== Page extract ==
------------------------------------------------------------------------

I've used volatile where I'm not sure it is necessary.

Let me be very clear on this point:

If you are not 100% clear on what volatile means in C# then do not use it. It is a sharp tool that is meant to be used by experts only. If you cannot describe what all the possible reorderings of memory accesses are allowed by a weak memory model architecture when two threads are reading and writing two different volatile fields then you do not know enough to use volatile safely and you will make mistakes, as you have done here, and write a program that is extremely brittle.

I was pretty sure a lock would be overkill in my situation

First off, the best solution is to simply not go there. If you don't write multithreaded code that tries to share memory then you don't have to worry about locking, which is hard to get correct.

If you must write multithreaded code that shares memory, then the best practice is to always use locks. Locks are almost never overkill. The price of an uncontended lock is on the order of ten nanoseconds. Are you really telling me that ten extra nanoseconds will make a difference to your user? If so, then you have a very, very fast program and a user with unusually high standards.

------------------------------------------------------------------------

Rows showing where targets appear

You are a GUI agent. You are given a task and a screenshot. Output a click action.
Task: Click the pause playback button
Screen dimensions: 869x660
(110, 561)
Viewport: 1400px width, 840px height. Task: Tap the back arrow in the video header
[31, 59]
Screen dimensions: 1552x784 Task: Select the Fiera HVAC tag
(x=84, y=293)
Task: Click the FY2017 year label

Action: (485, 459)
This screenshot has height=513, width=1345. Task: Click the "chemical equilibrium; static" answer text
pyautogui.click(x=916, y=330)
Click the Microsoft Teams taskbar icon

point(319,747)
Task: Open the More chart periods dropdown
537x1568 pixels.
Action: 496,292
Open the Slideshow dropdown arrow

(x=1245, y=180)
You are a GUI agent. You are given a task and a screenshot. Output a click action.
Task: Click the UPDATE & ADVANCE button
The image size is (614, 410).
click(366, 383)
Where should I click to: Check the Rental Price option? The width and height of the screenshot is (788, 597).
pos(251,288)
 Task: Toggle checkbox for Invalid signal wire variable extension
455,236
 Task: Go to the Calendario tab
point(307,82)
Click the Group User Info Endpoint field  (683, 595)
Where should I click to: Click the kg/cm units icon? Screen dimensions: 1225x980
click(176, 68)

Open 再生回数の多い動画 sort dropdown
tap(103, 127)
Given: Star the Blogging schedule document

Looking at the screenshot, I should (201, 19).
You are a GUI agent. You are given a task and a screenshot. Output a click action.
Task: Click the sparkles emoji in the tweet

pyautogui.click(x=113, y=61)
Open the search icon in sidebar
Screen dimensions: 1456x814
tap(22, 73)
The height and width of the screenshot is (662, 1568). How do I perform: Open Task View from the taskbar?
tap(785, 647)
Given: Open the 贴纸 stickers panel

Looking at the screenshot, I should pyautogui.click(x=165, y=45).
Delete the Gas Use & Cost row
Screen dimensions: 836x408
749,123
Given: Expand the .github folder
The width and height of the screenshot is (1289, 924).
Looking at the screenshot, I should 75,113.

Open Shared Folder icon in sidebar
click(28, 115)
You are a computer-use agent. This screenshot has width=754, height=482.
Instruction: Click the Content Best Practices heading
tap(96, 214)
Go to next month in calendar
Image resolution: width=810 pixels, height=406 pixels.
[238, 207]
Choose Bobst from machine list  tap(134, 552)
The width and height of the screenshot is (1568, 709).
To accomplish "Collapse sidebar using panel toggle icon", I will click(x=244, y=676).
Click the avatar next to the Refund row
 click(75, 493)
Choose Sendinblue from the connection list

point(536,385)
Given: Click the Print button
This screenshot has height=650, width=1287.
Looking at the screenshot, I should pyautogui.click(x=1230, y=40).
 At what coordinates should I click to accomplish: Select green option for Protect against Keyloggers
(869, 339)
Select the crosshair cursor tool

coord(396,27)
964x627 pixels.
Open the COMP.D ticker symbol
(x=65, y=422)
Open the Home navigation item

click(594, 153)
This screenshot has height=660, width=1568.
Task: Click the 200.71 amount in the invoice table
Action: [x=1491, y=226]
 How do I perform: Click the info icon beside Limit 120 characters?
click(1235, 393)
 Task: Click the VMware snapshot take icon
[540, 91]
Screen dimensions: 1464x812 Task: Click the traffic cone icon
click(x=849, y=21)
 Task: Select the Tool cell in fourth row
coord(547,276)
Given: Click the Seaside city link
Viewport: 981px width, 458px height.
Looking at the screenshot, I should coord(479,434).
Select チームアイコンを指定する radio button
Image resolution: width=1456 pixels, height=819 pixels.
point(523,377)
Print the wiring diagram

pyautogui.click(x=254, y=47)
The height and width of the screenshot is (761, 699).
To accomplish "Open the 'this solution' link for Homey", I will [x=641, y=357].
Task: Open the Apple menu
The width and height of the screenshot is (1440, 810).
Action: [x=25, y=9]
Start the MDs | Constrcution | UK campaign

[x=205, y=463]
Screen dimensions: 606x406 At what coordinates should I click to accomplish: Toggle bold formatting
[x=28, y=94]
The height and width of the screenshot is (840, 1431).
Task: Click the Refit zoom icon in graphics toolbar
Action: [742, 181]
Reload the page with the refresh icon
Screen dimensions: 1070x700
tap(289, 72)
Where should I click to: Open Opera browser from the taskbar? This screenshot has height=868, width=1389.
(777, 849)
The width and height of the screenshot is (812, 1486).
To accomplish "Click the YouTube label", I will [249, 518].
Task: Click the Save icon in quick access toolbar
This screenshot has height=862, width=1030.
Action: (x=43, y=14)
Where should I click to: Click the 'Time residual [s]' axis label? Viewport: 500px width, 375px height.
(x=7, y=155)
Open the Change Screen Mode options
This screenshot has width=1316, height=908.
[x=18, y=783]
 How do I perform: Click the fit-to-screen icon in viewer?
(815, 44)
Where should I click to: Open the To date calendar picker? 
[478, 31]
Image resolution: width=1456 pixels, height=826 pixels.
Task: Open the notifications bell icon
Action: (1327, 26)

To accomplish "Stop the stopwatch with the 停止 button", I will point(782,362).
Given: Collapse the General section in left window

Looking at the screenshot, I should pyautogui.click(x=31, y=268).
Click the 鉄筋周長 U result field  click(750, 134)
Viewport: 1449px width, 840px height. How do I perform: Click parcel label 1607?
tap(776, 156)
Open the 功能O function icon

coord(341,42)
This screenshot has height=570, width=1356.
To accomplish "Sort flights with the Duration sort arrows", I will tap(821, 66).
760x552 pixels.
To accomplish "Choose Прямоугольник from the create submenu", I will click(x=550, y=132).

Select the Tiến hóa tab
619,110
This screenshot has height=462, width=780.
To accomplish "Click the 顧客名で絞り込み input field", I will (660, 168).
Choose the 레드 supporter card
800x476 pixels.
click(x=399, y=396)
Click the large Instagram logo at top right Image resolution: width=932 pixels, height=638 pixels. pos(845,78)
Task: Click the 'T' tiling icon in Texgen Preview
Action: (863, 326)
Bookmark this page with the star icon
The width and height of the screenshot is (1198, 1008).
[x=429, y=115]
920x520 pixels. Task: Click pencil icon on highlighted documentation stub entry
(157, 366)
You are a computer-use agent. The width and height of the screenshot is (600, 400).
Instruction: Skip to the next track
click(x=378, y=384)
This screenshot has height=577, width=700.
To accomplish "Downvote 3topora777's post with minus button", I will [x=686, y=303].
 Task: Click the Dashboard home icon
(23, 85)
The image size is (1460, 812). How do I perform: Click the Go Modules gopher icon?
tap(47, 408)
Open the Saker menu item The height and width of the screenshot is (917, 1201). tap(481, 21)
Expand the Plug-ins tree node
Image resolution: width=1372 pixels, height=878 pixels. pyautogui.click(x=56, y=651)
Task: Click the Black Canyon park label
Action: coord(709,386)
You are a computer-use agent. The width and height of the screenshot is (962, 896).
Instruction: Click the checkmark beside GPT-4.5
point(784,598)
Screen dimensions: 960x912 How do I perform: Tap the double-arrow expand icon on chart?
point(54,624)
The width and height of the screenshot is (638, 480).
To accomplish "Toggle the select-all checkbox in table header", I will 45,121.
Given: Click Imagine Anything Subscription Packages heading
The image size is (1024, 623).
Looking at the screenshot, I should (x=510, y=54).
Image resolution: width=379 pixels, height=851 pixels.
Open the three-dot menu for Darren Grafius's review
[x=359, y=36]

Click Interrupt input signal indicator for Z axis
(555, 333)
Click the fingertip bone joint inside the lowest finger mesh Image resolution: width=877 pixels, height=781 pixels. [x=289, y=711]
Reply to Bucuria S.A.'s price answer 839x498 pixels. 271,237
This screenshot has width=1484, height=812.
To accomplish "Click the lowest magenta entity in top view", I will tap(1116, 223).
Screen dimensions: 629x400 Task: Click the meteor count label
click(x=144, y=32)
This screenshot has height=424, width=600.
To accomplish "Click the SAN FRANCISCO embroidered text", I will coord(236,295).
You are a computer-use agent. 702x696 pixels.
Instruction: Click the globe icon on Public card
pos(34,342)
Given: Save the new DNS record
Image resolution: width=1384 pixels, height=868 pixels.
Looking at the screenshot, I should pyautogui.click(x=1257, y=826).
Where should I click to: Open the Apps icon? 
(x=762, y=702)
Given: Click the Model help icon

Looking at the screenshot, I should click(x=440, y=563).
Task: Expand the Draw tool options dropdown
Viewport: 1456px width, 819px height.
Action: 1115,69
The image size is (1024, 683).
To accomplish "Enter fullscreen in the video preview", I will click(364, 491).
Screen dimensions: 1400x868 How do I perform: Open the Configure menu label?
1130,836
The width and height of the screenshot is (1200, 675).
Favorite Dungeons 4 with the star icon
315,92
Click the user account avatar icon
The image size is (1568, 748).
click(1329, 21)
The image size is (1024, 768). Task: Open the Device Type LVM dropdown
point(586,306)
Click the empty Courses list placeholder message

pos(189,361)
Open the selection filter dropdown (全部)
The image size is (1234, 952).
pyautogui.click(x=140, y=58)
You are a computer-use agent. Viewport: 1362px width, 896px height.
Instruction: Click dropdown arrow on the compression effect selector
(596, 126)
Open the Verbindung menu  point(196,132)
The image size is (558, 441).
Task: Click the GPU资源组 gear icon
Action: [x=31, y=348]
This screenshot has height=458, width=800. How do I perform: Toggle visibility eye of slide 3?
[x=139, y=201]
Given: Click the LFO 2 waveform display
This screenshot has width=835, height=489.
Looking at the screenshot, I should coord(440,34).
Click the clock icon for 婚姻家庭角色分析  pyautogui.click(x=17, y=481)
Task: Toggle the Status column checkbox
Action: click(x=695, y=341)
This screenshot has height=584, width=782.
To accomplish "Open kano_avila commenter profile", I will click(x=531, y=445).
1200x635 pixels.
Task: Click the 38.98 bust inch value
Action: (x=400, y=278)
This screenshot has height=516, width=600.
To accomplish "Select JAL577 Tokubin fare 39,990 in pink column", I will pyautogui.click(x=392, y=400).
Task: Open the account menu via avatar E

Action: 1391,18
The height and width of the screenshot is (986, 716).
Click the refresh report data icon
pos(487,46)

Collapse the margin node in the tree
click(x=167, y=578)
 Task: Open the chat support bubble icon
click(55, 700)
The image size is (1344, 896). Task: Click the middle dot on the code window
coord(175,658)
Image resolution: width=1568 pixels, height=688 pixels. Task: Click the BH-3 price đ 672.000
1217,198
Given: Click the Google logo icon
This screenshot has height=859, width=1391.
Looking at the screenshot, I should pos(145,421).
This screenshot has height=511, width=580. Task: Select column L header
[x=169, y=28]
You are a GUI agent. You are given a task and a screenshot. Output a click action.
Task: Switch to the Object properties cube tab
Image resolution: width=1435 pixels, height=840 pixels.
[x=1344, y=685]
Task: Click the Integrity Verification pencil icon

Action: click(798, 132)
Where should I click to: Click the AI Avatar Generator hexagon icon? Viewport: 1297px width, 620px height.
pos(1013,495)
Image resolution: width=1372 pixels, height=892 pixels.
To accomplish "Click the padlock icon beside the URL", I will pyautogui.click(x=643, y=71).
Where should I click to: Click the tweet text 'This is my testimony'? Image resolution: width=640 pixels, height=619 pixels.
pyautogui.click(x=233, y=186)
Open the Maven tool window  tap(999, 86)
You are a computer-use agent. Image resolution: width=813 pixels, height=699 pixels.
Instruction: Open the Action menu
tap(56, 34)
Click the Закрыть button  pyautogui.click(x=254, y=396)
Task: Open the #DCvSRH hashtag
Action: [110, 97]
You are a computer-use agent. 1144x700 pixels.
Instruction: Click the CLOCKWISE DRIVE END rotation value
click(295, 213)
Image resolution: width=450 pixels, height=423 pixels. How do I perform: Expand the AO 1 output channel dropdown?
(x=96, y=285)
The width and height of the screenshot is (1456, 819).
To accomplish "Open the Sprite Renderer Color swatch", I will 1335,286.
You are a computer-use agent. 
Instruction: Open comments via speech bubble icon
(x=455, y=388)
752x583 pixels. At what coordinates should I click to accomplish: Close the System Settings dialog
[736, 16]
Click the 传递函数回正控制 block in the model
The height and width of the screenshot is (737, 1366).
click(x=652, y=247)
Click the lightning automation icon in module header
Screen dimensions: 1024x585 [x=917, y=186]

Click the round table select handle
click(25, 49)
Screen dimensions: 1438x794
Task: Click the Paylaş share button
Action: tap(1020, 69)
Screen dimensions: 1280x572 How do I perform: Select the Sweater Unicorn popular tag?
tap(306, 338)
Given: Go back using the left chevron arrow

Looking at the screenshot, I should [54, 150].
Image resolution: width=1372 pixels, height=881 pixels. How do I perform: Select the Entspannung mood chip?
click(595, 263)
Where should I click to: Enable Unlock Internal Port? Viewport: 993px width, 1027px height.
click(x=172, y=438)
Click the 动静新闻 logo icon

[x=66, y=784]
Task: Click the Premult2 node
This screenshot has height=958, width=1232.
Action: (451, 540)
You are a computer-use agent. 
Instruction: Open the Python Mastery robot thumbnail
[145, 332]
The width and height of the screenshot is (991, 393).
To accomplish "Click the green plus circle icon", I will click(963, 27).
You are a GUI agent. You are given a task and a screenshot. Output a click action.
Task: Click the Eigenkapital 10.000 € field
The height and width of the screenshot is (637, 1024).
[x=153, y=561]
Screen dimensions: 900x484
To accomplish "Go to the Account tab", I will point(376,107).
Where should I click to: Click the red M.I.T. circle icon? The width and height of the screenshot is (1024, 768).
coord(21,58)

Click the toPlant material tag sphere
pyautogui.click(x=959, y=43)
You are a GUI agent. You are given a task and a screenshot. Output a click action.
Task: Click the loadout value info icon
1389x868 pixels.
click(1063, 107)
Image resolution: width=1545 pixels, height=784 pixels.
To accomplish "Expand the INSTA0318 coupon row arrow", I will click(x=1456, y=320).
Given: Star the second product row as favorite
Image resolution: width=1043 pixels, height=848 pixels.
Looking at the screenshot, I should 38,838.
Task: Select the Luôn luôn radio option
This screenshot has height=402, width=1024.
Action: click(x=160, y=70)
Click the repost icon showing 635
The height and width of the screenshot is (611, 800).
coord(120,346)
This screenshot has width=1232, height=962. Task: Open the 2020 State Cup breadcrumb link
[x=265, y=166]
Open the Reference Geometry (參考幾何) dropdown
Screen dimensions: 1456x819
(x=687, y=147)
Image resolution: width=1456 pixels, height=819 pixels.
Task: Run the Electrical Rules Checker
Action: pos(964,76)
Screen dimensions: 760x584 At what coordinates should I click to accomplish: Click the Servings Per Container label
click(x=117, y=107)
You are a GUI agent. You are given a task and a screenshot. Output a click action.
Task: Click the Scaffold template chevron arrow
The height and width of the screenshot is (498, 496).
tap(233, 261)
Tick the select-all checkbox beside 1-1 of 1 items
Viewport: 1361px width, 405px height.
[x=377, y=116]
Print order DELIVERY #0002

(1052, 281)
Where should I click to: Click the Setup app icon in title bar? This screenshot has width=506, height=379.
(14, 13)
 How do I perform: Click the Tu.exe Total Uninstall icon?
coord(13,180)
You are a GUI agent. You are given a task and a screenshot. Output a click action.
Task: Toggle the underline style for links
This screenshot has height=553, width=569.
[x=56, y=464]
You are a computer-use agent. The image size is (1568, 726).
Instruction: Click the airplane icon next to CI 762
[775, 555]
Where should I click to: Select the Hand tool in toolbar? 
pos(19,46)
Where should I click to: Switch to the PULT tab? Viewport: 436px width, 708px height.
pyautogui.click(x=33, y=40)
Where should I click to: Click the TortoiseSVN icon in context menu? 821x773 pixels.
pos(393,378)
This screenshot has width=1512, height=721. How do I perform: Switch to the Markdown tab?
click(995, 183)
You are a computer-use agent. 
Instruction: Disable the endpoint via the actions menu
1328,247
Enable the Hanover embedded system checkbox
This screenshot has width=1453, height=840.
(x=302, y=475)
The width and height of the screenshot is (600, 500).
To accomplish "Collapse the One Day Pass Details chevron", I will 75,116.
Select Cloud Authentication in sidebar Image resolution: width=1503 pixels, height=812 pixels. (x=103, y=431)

------------------------------------------------------------------------

== Stated exercise A ==
Rewrite the stretch of the passage on volatile in C# from "Let me be very" through "to get correct.", putting "specialists" in place of "experts".
== Stated exercise B ==
Continue the passage on volatile and locks in C# from the point where it stops.

== Task result A ==
Let me be very clear on this point:

If you are not 100% clear on what volatile means in C# then do not use it. It is a sharp tool that is meant to be used by specialists only. If you cannot describe what all the possible reorderings of memory accesses are allowed by a weak memory model architecture when two threads are reading and writing two different volatile fields then you do not know enough to use volatile safely and you will make mistakes, as you have done here, and write a program that is extremely brittle.

I was pretty sure a lock would be overkill in my situation

First off, the best solution is to simply not go there. If you don't write multithreaded code that tries to share memory then you don't have to worry about locking, which is hard to get correct.

== Task result B ==
The price of a contended lock is of course arbitrarily high if the code inside the lock is expensive. Do not do expensive work inside a lock, so that the probability of contention is low.

Only when you have a demonstrated performance problem with locks that cannot be solved by removing contention should you even begin to consider a low-lock solution.

I added "volatile" to make sure that there is no misalignment occurring: reading only 32 bits of the variable and the other 32 bits on another fetch which can be broken in two by a write in the middle from another thread.

This sentence tells me that you need to stop writing multithreaded code right now. Multithreaded code, particularly low-lock code, is for experts only. You have to understand how the system actually works before you start writing multithreaded code again. Get a good book on the subject and study hard.

Your sentence is nonsensical because:

First off, integers already are only 32 bits.

Second, int accesses are guaranteed by the specification to be atomic! If you want atomicity, you've already got it.

Third, yes, it is true that volatile accesses are always atomic, but that is not because C# makes all volatile accesses into atomic accesses! Rather, C# makes it illegal to put volatile on a field unless the field is already atomic.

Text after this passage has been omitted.